I take your point for the sunrise case. 

And any other time that exposure suddenly jumps.   ;)  Say, the sun peeks out and says "boo", from behind some clouds.

My partial thinking would work for sunset, ie where you would not get an over exposure following an AETTR in the nth frame.

Which is where the current AETTR functionality works best.  When there is suddenly underexposure, AETTR has valid data to make an accurate decision on the first attempt at correcting the exposure settings.  When there is suddenly overexposure, AETTR has to start guessing how much to correct the exposure. 


When I was asking questions, this wasn't me being difficult, this was me giving you the opportunity to describe a strong user case for the new functionality.  Why?

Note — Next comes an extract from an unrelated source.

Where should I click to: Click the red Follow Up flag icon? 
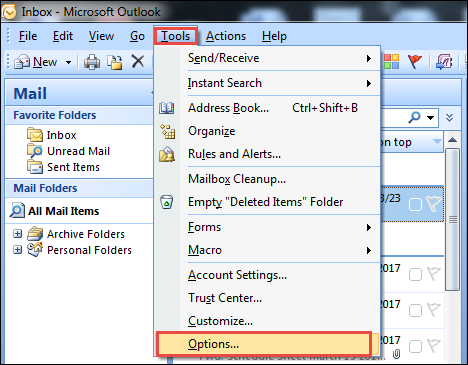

If this new functionality was to be implemented now, then next week, myself and other would be fielding questions such as, "Why does AETTR only work every now and then in my timelapses", "Why am I getting overexposure when using AETTR".

Personally, I am happy to answer these questions when the added functionality is a benefit to the community, but so far, this functionality would appear to only be useful during consistently darkening sunsets, and when using third party proprietary applications.

The risks are, it adds nothing over the current functionality when used correctly (worse from an SNR standpoint), is yamlmo, and it will confuse some members of the community.

See the problem?  It's not a case of just coding something because it's useful to one or few members.  It has to fit within the guidelines of the development project, as a whole. 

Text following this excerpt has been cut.